Cancer patients commonly suffer from cachexia, a syndrome in which tumors induce metabolic changes in the host that lead to massive loss in skeletal muscle mass. Using a preclinical mouse model of cancer cachexia, we tested the hypothesis that tumor inoculation causes a reduction in ATP synthesis and genome-wide aberrant expression in skeletal muscle. Mice implanted with Lewis lung carcinomas were examined by in vivo 31P nuclear magnetic resonance (NMR). We examined ATP synthesis rate and the expression of genes that play key-regulatory roles in skeletal muscle metabolism. Our in vivo NMR results showed reduced ATP synthesis rate in tumor-bearing (TB) mice relative to control (C) mice, and were cross-validated with whole genome transcriptome data showing atypical expression levels of skeletal muscle regulatory genes such as peroxisomal proliferator activator receptor γ coactivator 1 ß (PGC-1ß), a major regulator of mitochondrial biogenesis and, mitochondrial uncoupling protein 3 (UCP3). Aberrant pattern of gene expression was also associated with genes involved in inflammation and immune response, protein and lipid catabolism, mitochondrial biogenesis and uncoupling, and inadequate oxidative stress defenses, and these effects led to cachexia. Our findings suggest that reduced ATP synthesis is linked to mitochondrial dysfunction, ultimately leading to skeletal muscle wasting and thus advance our understanding of skeletal muscle dysfunction suffered by cancer patients. This study represents a new line of research that can support the development of novel therapeutics in the molecular medicine of skeletal muscle wasting. Such therapeutics would have wide-spread applications not only for cancer patients, but also for many individuals suffering from other chronic or endstage diseases that exhibit muscle wasting, a condition for which only marginally effective treatments are currently available.

Figure 1

NMR spectra of in vivo ³¹P NMR saturation-transfer performed on the hind limb skeletal muscle of awake mice. Representative summed ³¹P-NMR spectra acquired from C and TB mice before (A) and after (B) saturation of the γ-ATP resonance. The arrow on γ-ATP indicates the position of saturation (sat) by rf irradiation (−2.4 ppm). ppm, chemical shift in parts per million.

Figure 2

Distribution of genes differentially expressed in gastrocnemius muscle of TB animals relative to C animals among 14 functional categories showed in the X axis, as identified by using Gene Ontology and KEGG metabolic pathways at P≤0.05. Gray bars indicate the number of upregulated genes while black bars correspond to down-regulated genes in the gastrocnemious muscle of TB animals versus C animals (left Y axis).
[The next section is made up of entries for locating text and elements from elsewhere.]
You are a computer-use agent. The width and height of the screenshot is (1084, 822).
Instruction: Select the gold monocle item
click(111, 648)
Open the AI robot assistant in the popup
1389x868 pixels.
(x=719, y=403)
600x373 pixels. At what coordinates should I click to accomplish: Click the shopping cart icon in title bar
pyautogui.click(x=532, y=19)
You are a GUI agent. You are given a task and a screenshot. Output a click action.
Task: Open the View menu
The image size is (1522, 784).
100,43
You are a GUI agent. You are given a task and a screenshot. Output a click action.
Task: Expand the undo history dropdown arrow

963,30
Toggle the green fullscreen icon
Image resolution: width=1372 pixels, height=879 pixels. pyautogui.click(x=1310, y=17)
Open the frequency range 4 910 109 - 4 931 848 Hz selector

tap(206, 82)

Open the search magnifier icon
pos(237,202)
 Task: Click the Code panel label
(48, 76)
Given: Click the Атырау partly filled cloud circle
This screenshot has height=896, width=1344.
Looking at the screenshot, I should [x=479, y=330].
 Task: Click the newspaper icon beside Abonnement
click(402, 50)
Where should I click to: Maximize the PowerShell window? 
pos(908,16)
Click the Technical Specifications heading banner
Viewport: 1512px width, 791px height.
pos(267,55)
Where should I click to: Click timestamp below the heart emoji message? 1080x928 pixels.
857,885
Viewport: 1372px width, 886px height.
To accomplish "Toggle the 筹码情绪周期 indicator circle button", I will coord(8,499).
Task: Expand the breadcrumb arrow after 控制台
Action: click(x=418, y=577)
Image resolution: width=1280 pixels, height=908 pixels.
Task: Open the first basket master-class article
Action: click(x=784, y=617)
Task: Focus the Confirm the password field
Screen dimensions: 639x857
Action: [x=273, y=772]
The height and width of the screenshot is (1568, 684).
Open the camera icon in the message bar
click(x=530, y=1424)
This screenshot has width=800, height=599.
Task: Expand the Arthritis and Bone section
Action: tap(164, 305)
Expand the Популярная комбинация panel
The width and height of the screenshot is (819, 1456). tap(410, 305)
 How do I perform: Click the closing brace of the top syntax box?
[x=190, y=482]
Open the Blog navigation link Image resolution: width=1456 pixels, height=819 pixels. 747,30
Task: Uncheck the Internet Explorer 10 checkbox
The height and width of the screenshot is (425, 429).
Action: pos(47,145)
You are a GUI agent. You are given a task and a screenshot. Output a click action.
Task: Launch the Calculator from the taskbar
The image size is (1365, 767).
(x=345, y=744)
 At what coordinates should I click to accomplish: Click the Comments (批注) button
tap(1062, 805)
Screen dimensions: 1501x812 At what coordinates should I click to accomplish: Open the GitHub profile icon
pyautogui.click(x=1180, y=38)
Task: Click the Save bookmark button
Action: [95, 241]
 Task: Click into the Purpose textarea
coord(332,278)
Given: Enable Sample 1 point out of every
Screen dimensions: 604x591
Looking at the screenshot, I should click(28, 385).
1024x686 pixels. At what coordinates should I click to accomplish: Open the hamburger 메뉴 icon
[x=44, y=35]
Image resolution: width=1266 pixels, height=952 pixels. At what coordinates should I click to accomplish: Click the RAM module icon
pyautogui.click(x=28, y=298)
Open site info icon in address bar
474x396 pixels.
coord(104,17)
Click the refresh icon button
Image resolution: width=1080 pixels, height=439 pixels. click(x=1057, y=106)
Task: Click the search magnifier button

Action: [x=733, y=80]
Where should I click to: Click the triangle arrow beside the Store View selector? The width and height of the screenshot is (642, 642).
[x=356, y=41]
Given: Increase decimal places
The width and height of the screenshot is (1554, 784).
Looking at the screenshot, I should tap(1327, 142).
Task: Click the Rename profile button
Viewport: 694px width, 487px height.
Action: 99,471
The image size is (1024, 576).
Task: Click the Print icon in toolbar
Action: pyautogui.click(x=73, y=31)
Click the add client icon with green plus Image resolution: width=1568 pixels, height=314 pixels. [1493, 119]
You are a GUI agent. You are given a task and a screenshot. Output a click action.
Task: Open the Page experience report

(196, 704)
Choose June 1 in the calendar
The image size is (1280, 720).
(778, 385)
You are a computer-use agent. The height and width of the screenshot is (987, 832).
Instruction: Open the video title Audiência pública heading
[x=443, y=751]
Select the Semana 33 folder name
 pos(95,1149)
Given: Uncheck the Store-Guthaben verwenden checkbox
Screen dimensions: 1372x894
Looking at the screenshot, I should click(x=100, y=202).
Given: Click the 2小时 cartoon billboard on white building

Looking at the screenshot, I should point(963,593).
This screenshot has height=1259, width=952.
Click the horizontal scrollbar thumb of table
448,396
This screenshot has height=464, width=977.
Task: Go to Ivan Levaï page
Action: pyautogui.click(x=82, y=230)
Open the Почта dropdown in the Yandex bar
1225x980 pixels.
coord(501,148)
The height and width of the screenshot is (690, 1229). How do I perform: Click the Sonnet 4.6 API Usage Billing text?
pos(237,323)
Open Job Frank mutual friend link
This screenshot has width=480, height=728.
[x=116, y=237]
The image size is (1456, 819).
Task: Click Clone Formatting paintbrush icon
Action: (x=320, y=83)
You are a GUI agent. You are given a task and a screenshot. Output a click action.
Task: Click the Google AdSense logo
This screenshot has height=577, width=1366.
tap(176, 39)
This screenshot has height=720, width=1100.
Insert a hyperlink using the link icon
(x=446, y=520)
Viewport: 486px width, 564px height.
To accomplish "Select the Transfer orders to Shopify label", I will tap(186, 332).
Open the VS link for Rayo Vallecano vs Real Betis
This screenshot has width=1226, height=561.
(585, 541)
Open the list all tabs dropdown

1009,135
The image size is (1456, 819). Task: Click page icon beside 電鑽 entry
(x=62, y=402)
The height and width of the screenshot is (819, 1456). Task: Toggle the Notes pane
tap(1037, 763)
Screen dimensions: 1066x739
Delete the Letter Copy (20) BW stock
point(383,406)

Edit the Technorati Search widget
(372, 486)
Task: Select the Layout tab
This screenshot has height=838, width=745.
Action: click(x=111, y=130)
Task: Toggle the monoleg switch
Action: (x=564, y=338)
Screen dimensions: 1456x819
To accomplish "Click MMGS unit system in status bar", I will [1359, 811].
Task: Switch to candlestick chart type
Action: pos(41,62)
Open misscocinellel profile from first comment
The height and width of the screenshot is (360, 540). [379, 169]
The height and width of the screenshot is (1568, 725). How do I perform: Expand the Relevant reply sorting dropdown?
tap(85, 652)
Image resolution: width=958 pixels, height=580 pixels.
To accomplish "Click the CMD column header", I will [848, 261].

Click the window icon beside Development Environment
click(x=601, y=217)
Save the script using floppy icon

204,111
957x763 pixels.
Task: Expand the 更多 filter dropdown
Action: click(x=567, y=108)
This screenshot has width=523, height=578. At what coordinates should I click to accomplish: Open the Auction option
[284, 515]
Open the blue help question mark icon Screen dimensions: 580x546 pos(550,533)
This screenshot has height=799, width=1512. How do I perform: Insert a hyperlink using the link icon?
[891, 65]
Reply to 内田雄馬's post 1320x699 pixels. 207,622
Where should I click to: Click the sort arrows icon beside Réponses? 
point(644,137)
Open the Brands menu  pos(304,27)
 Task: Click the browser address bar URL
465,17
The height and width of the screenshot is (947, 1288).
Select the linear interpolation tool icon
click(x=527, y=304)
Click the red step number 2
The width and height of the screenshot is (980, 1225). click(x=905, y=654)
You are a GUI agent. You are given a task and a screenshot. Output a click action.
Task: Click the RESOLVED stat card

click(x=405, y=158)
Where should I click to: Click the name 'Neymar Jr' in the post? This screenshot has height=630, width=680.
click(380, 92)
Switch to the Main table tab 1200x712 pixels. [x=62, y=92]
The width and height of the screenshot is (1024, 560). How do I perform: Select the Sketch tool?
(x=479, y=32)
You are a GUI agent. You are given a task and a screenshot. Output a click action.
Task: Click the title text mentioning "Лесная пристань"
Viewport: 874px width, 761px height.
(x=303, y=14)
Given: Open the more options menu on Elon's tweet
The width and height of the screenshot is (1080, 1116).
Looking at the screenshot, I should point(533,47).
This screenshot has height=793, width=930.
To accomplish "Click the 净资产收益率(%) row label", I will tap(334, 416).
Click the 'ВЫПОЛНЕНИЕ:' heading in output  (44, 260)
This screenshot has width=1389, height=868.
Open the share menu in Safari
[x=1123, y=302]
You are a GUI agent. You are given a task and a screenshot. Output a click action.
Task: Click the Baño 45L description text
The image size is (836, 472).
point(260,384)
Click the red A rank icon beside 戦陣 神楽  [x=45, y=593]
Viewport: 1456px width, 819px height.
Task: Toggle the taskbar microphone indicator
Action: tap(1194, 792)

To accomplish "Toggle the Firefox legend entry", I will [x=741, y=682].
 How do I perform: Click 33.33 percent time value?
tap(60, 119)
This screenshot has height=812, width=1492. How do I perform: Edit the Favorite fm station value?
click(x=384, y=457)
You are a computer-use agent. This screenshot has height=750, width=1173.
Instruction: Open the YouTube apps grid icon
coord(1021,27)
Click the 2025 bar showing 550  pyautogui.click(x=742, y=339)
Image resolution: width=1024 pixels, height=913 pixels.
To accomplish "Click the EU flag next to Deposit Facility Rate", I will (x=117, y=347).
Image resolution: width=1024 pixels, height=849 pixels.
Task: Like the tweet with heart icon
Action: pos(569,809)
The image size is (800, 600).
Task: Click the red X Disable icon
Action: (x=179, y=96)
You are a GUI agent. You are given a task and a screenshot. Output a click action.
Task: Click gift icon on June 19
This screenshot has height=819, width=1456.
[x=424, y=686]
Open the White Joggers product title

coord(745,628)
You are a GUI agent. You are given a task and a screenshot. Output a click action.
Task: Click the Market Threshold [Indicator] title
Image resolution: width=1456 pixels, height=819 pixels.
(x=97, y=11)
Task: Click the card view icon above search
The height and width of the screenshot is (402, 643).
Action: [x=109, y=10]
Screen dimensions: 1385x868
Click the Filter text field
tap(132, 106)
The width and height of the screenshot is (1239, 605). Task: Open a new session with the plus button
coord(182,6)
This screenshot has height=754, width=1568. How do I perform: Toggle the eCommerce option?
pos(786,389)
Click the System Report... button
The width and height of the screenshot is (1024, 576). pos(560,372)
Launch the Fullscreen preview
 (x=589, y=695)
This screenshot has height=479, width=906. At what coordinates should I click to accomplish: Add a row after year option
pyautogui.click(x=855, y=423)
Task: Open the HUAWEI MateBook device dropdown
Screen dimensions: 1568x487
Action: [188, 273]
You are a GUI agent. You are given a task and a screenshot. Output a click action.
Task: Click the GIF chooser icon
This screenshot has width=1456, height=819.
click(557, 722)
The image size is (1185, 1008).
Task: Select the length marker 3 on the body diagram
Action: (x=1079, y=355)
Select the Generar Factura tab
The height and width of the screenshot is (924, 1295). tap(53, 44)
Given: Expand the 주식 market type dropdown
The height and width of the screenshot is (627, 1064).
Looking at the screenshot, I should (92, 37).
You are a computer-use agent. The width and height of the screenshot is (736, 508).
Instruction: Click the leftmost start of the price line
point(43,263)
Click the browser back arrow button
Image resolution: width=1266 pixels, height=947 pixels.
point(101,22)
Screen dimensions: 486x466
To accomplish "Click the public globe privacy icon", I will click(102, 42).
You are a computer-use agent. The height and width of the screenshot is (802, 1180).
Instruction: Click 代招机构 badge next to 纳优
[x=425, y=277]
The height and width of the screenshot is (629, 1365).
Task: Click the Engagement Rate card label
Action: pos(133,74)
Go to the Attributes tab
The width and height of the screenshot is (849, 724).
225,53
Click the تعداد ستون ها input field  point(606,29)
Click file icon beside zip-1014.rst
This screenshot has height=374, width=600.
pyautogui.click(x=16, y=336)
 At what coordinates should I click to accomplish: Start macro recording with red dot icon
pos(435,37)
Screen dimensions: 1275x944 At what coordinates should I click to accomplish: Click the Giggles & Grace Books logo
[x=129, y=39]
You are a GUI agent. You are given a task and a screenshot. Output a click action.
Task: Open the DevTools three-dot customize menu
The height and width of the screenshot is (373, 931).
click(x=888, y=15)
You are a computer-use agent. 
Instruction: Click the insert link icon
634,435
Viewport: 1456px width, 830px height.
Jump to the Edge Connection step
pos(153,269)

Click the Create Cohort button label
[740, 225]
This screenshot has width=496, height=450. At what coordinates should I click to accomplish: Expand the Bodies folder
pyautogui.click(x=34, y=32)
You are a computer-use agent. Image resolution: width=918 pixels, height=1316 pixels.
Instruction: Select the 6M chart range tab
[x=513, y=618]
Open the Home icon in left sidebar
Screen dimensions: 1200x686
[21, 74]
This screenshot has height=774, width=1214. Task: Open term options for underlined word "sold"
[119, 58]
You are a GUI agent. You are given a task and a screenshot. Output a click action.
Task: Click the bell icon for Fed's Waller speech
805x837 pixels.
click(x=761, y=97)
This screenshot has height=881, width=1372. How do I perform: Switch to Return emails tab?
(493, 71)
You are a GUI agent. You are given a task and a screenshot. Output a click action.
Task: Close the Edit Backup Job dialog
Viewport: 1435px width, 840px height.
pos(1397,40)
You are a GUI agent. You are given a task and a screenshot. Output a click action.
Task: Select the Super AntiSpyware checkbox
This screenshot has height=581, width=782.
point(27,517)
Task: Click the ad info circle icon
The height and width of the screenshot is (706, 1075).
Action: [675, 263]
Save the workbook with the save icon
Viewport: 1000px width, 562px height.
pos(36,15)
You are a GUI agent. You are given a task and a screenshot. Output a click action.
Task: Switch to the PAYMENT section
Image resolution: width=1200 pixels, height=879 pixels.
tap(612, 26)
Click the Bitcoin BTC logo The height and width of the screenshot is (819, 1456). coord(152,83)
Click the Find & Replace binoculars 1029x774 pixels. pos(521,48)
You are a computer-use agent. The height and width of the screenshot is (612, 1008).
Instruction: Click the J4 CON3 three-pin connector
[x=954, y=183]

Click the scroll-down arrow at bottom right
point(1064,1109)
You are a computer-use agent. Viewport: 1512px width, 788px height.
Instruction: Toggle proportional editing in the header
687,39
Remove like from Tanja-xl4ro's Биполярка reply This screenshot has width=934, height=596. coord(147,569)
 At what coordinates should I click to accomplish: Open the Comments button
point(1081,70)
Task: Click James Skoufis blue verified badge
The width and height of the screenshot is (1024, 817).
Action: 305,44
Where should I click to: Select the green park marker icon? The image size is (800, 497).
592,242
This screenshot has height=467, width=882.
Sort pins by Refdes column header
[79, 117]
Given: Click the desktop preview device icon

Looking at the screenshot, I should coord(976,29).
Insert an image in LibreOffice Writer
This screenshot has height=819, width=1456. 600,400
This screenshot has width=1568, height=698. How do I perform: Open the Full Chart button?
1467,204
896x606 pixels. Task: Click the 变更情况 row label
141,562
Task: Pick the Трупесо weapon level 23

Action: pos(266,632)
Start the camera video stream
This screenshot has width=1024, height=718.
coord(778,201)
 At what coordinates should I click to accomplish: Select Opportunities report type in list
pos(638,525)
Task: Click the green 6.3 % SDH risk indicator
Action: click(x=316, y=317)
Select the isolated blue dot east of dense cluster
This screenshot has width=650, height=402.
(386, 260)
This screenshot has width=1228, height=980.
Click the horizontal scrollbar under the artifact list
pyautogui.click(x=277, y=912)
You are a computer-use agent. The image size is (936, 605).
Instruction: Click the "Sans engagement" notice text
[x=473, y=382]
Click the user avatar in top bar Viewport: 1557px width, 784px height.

The negative log10 of P-values represented by diamonds are indicated in the right Y axis.

Figure 3

Summary of the magnitudes of change in mRNA expression of mitochondrial function-related and other cancer-induced cachexia-related genes 14 days after cancer transplantation. IRS-1, insulin receptor substrate 1; IGF-1, insulin-like growth factor 1; IGFBP-5, insulin-like growth factor binding protein 5; PDK4, pyruvate dehydrogenase kinase 4; PGC-1ß, peroxisome proliferator-activated receptor-γ coactivator-1ß; UCP3, uncoupling protein 3; FoxO3α, Forkhead box O3α; ATROGIN-1, F-box only protein 32; UBE3a, ubiquitin protein ligase E3A; SOD-2, superoxide dismutase 2; GPX, glutathione peroxidase 3.

Figure 4

Putative PGC-1-mediated mechanism of cancer-induced skeletal muscle wasting. In this model, significant down-regulation of PGC-1ß expression causes dysregulation of mitochondria, resulting in reduced ATP synthesis and increased ROS production, most likely due to PGC-1-dependent upregulation of UCPs. Meanwhile, reduced PGC-1ß gene expression levels result in a failure to down-regulate expression of FoXO3α, which normally suppresses atrogen expression and proteolysis. Insulin-stimulated IGF-1/AKT pathway signaling is also significantly attenuated. Thus, AKT does not phosphorylate FoXOs and, consequently, favors further upregulation of atrogenes, thus leading to skeletal muscle wasting. Moreover, reduced IGF-1/AKT signaling further facilitates protein translation inhibition due to mTOR inactivation which also results in cachexia. Meanwhile, PGC-1ß may affect IGF-1 and IRS-1 expression thereby producing insulin resistance in skeletal muscle. IRS-1, insulin receptor substrate 1; IGF-1, insulin-like growth factor 1; PGC-1s, peroxisome proliferator-activated receptor-γ coactivators-1; UCPs, uncoupling proteins; FoXOs, forkhead box O proteins; ROS, reactive oxygen species; TNFα, tumor necrosis factor α; NF-κB, nuclear factor-κB.